La veille au soir, le directeur est passé de cellule en cellule, cuissardes de caoutchouc tirées sous les aisselles. « Vous serez évacués demain. » Et il m’a tendu une bougie avant de réaliser que deux lampes à huile brulaient sur la table. « Ah ! mais dites donc, vous êtes bien installé ! ».
Dans l’ancien temps carcéral, la confection des « chauffes », après l’extinction des feux coutait dix jours au pain sec et à l’eau. Lorsque j’avais allumé la mèche, les souvenirs avaient émergé... Les coursives des quartiers des prisonniers politiques de la Santé et du Fresnes d’avant la télé ; et le QHS d’Auxerre, où il fallait guetter le cliquetis des clefs, maquer le vasistas pour les miradors et profiter de la flamme dansant sur la plage.
Cette nuit Arlésienne fut extraordinaire, la lune libérée des projecteurs et de l’éclairage public cabotait sur l’immensité du ciel renversé. Aucune lumière humaine ne troublait plus la cité engloutie. Aucun autre bruit que des clapotis du fleuve vagabond. Penchés aux bastingages, les détenus savourant la nuit buissonnière.
Vous êtes prêts ?
Dans le cache de la porte, trois cagoulards imposent leurs carrures renforcées. Je sors. Ils me fouillent. Le canon du fusil à pompe me scrute au fond des yeux. « Fais gaffe ! »
Gilets de sauvetage... gilets pare-balles... Ombres anonymes...
La coursive est peuplée d’encagoulés. Je ne la reconnais plus. Trois ans que je vivais là, tous les jours, même le dimanche. Elle a été le témoin de nos fêtes, malgré tout, et de nos chicaneries, jamais graves, de nos efforts à tromper le naufrage de la mort lente. Mais maintenant, elle est étrangère, hostile.
Les moteurs des zodiacs surgissent. Au fil de l’eau, les canots inaugurent le bal. Sur le chemin de ronde, nous partons les premiers. A la fenêtre, Fouad crie : « Ramène nous des morues ! ». Plus loin, Jean-Marie dresse le poing en signe d’adieu...

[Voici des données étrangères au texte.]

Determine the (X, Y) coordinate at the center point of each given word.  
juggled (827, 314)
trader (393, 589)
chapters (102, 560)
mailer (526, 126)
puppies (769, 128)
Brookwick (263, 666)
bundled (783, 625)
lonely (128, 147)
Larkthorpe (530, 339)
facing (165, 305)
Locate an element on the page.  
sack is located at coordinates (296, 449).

Nous savons bien que c’est fini. Tout ce que nous avions conquis ici, nous devrons le reconquérir ailleurs.
La veille au soir, nous avons éclusé le dernier litron de la piquette maison. Puis bras dessus, bras dessous, nous avons entamé sur le pont, de vielle chansons révolutionnaires.

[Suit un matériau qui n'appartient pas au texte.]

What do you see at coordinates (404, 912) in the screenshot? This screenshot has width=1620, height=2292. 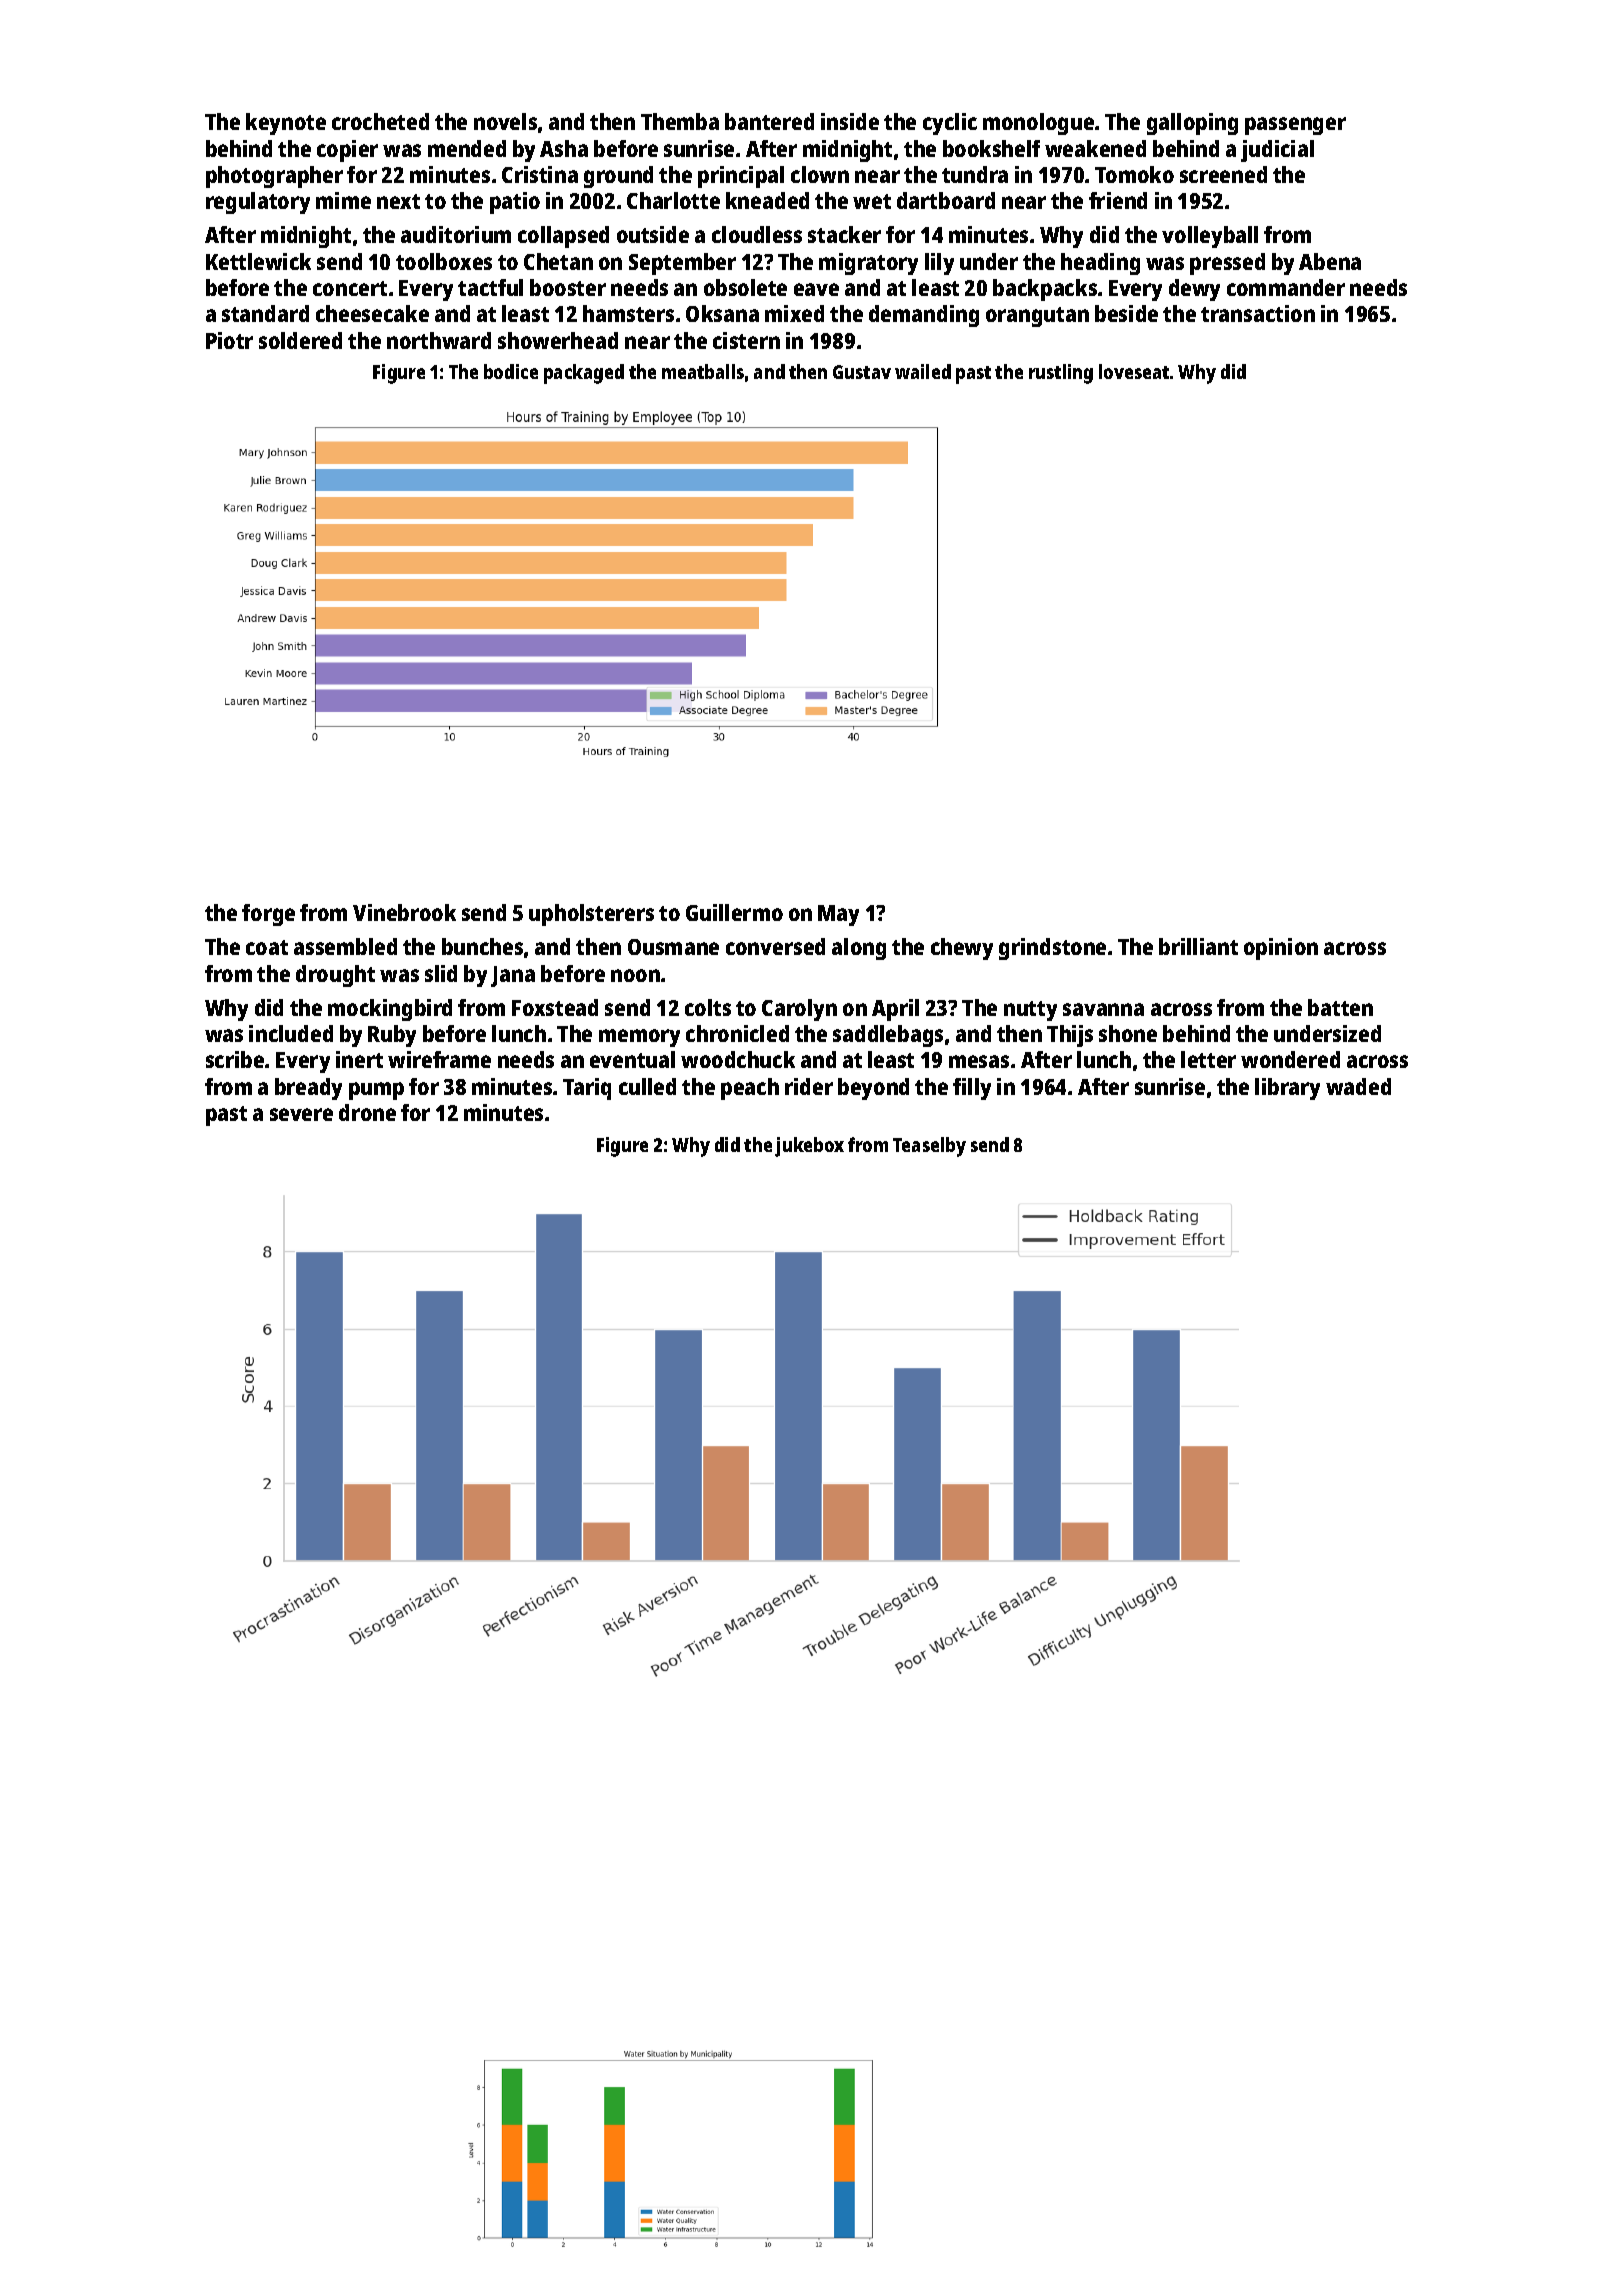 I see `Vinebrook` at bounding box center [404, 912].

Dehors, c’est comme à la télé – enfin, ce qu’on voit aux actualités, chaque année, quand le Rhône crève une digue... Une vision banalisée de catastrophe, sauf que, ce coup-ci, nous sommes dans le bain, tenant le premier rôle des sinistrés.
Le voyage traine en longueur. Le canot est trop chargé : des flics, des matons, un homme-grenouille et le pompier au gouvernail. Tout ça pour deux pirates déclarés dangereux ! Enfin, presque, parce que mon co-équipier sera libéré avant la fin de l’année.
Nous traversons la zone industrielle, nous longeons les rues abandonnées. Encore des rues... Un vol d’hélico nous dépasse avec fracas. Les poulets expliquent que le sinistre Perben a pris de la hauteur pour surveiller le bon déroulement médiatique de notre sauvetage.
Sur le quai improvisé, en effet, ils sont tous là : officiels par dizaines, flics par centaines, et la nuée des reporters. Sous les flashs, on débarque des canots comme à Cannes les stars des limousines. Ils se bousculent, se penchant sur nos poignets cadenassés. Je pense à nos anciens, traqués sur le chemin de Saint-Martin par des journaleux avides de l’émotion du départ des bagnards pour les Amériques.
- Ile de Ré, St-Martin :départ des prisonniers pour la Guyane
- Ile de Ré, St-Martin : embarquement
Mon collègue se redresse et, forçant un accent des cités, hurle à la cantonade : « Je suis innocent, je jure que je n’ai pas touché aux digues ! Wouala ! ». Le préfet Marion rit jaune. L’encagoulé lui tend le bout de papier sur lequel est inscrit son nom.
Lui, vite... Vite au camion !.
L’escorte me tire, me pousse et double mes chaines.
Je grille la politesse à mes compagnons d’infortune pour atterrir dans une cage grillagée. Dans la pénombre, je recouvre mon statut social de Bête. Un encagoulé me guette !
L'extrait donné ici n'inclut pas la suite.